## Exercise data
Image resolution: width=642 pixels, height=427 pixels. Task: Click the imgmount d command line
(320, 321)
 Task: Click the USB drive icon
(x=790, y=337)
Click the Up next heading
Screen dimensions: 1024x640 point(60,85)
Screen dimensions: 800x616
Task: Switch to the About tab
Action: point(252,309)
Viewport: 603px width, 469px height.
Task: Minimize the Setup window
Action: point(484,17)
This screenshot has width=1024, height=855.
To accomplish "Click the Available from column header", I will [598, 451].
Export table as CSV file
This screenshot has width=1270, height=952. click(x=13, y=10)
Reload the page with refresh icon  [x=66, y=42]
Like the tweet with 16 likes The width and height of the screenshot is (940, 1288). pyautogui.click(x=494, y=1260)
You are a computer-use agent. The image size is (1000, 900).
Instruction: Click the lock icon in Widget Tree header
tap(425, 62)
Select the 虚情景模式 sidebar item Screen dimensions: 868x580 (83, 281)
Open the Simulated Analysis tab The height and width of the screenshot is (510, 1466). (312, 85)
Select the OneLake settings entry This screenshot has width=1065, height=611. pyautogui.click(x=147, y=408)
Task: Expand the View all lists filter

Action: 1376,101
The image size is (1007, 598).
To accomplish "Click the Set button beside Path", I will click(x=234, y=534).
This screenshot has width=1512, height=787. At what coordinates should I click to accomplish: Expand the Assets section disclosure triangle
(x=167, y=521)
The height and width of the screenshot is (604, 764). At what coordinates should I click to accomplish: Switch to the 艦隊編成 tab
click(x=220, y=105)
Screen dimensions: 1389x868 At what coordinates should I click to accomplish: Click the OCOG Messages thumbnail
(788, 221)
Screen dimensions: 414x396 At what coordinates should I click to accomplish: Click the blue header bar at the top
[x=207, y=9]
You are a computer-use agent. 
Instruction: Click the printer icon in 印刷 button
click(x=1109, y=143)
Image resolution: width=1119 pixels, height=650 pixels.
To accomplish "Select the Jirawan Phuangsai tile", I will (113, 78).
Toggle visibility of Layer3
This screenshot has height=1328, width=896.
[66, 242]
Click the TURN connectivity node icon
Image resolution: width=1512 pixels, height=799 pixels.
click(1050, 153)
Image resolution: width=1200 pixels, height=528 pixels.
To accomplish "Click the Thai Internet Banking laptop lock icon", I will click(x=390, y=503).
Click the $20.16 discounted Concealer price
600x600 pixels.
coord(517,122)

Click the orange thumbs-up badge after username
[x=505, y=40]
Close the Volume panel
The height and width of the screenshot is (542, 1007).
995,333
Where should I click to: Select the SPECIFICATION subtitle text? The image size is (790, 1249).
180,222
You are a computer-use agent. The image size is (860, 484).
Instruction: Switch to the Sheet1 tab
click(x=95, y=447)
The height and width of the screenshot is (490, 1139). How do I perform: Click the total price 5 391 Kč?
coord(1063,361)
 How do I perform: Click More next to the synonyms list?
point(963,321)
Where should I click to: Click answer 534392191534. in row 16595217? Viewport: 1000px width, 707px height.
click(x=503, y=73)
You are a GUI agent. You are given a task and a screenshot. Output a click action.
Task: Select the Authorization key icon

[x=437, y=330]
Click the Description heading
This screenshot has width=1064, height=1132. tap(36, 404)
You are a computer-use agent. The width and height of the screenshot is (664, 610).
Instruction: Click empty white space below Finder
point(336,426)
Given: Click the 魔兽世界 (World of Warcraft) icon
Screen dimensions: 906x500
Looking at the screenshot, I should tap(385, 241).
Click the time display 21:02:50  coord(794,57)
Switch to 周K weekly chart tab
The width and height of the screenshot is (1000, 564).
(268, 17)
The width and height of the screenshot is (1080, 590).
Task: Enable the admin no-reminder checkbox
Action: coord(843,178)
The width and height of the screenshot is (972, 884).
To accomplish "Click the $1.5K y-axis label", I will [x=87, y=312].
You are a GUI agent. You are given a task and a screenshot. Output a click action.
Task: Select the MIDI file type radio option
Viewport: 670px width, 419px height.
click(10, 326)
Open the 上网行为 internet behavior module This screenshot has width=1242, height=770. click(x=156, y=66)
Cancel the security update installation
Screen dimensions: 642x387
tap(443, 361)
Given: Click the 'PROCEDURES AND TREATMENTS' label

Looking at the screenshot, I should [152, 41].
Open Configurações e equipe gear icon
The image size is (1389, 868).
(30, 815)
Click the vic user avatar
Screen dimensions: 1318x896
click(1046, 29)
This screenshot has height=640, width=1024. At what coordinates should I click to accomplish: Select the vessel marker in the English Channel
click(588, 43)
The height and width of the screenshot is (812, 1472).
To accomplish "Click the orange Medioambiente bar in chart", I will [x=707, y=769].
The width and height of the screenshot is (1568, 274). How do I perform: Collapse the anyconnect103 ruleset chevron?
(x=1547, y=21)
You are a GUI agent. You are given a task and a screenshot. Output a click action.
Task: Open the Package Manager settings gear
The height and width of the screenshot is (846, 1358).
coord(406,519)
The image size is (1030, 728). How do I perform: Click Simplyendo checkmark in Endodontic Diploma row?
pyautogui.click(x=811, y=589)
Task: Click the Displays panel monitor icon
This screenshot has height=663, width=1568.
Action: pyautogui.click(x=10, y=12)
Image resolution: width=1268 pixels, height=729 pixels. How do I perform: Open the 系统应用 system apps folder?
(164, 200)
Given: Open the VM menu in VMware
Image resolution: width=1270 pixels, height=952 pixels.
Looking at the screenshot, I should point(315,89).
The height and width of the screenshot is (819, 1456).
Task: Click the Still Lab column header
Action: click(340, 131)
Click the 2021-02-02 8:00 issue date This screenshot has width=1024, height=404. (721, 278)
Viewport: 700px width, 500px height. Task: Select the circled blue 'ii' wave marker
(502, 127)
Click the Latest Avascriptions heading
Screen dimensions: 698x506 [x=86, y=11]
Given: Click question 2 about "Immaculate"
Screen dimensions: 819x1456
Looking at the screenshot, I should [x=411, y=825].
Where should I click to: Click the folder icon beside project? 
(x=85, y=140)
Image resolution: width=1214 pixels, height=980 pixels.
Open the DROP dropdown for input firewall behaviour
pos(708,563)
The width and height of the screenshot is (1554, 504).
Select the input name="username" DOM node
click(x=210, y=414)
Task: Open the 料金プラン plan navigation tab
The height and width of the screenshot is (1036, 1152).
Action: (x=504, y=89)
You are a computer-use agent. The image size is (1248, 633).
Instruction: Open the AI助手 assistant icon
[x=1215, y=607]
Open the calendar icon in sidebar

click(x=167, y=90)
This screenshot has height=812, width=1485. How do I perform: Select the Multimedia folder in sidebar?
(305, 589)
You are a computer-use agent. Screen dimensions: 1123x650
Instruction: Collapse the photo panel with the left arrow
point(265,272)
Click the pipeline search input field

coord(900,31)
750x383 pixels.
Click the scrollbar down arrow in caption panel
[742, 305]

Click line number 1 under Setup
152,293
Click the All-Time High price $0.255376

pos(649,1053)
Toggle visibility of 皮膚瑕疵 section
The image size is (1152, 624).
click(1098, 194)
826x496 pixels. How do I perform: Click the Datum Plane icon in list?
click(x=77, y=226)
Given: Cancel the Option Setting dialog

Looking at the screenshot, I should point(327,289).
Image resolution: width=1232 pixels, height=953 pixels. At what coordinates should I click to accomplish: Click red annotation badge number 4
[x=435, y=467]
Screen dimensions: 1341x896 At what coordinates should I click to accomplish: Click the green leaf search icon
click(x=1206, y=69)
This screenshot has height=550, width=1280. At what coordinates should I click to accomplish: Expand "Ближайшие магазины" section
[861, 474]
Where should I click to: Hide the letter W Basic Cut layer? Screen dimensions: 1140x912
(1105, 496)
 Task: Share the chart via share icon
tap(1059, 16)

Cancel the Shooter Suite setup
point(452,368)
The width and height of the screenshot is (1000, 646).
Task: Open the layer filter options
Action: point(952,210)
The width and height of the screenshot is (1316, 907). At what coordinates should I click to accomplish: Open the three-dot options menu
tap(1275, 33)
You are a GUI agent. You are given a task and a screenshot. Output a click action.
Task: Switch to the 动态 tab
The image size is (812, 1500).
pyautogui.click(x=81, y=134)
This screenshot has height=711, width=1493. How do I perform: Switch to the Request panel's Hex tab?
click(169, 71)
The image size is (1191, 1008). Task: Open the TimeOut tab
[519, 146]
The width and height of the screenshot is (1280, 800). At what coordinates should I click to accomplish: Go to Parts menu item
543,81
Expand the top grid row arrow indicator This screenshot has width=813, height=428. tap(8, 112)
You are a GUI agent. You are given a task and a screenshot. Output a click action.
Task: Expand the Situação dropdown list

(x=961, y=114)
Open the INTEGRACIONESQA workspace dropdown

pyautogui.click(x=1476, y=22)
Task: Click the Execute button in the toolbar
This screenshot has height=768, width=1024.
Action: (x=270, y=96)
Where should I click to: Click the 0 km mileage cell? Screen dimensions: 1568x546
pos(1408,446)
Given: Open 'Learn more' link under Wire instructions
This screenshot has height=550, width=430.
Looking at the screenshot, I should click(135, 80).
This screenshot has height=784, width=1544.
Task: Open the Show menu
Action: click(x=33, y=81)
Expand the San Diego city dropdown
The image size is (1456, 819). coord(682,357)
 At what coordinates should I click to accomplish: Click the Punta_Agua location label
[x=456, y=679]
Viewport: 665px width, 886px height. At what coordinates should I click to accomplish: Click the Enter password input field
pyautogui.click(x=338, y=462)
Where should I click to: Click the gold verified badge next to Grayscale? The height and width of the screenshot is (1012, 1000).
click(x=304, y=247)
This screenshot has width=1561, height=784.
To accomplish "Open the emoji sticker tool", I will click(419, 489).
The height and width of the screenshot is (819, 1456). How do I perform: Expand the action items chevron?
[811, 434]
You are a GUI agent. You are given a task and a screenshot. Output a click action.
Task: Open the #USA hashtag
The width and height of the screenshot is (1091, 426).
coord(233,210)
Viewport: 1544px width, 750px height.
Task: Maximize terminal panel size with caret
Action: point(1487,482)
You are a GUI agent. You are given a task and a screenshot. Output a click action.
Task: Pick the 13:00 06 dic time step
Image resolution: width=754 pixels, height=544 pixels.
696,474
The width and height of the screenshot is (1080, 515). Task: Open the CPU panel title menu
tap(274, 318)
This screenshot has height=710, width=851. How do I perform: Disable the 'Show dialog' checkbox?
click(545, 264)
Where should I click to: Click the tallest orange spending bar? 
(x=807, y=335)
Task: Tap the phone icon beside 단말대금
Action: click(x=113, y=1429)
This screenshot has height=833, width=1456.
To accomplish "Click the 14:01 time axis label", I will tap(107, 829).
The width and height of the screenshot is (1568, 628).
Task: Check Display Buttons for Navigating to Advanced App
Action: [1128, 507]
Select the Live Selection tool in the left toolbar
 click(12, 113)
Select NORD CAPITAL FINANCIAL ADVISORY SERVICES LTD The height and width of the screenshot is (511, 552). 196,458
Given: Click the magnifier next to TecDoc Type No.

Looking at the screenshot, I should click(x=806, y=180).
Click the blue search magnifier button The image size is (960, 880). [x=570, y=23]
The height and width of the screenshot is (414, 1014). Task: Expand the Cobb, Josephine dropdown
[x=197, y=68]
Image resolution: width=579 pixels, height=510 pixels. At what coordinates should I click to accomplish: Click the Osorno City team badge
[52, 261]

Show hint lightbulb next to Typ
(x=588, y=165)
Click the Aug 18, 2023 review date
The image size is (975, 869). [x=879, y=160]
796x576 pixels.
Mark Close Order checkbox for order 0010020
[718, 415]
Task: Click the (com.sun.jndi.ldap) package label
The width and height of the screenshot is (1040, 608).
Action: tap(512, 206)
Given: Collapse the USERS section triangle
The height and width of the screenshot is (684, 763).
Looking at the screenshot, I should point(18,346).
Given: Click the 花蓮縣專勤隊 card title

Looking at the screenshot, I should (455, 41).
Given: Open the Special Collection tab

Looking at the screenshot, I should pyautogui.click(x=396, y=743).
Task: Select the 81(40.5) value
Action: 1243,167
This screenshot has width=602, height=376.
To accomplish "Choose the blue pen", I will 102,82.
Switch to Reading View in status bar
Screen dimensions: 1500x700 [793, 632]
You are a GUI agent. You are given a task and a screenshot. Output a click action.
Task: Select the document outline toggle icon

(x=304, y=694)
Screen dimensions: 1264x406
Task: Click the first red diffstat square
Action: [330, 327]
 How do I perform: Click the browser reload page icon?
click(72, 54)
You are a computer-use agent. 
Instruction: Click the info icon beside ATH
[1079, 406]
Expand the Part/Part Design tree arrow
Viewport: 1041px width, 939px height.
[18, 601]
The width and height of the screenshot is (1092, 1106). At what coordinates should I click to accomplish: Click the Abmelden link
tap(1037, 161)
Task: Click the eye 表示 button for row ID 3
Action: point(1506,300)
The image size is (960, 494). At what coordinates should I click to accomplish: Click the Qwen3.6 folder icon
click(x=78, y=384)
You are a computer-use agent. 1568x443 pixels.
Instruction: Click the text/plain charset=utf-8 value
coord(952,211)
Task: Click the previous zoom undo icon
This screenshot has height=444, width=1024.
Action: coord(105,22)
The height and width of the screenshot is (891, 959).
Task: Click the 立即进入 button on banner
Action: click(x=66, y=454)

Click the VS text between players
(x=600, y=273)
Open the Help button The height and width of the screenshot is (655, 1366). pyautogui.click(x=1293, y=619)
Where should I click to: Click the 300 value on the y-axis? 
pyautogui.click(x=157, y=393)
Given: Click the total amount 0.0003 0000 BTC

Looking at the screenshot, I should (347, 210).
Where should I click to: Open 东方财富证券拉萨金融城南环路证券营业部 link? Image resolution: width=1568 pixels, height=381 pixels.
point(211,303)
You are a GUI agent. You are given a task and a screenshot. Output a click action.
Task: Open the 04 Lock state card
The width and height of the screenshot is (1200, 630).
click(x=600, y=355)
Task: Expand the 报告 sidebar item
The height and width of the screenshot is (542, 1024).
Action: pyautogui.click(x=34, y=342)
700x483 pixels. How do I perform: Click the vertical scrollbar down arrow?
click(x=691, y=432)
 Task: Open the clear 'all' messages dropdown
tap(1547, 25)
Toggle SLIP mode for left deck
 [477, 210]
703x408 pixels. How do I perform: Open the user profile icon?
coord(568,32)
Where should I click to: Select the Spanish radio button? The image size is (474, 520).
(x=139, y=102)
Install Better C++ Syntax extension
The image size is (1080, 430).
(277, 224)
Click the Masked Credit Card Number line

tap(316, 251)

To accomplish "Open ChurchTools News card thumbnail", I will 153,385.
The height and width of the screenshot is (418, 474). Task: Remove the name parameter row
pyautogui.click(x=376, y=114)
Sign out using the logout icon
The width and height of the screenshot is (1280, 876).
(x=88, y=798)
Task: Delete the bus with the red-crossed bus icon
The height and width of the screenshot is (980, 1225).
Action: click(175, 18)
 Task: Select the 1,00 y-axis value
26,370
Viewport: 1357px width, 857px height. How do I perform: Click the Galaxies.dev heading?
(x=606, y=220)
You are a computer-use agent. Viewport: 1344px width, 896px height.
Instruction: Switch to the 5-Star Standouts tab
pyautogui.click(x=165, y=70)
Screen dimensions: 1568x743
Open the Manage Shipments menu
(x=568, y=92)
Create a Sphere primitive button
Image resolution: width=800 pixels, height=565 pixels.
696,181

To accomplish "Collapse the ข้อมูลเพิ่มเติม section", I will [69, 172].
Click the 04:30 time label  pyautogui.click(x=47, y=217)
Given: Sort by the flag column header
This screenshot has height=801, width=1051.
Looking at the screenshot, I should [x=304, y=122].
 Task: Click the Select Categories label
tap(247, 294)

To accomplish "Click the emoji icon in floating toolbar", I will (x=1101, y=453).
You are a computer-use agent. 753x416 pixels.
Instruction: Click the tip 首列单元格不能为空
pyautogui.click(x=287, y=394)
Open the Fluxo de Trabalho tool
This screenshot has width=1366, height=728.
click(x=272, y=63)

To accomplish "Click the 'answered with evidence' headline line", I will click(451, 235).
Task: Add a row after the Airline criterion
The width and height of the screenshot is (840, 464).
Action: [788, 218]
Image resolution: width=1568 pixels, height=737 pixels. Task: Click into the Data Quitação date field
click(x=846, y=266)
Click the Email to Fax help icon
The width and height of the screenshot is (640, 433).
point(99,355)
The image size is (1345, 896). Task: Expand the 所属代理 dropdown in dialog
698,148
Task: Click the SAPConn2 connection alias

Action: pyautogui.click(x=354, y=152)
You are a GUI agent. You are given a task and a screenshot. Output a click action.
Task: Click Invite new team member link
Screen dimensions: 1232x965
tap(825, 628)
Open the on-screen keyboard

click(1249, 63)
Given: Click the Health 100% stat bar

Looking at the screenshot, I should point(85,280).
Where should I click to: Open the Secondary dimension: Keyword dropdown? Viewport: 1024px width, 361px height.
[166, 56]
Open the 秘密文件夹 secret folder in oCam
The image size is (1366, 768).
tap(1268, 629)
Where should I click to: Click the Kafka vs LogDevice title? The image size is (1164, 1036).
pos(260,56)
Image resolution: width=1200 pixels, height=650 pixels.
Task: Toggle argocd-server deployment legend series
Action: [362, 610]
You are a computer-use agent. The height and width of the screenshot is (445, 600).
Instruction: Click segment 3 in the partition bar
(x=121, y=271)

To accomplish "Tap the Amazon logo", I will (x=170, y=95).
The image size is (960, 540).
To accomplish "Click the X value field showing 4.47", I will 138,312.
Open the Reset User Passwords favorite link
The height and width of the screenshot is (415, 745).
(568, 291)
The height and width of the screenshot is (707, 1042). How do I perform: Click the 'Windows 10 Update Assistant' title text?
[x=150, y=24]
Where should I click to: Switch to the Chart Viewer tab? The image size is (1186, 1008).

## Problem description
Search the listing above for "settings" and copy every line that holds it.

## Answer below
Select the OneLake settings entry This screenshot has width=1065, height=611. pyautogui.click(x=147, y=408)
Task: Open the Package Manager settings gear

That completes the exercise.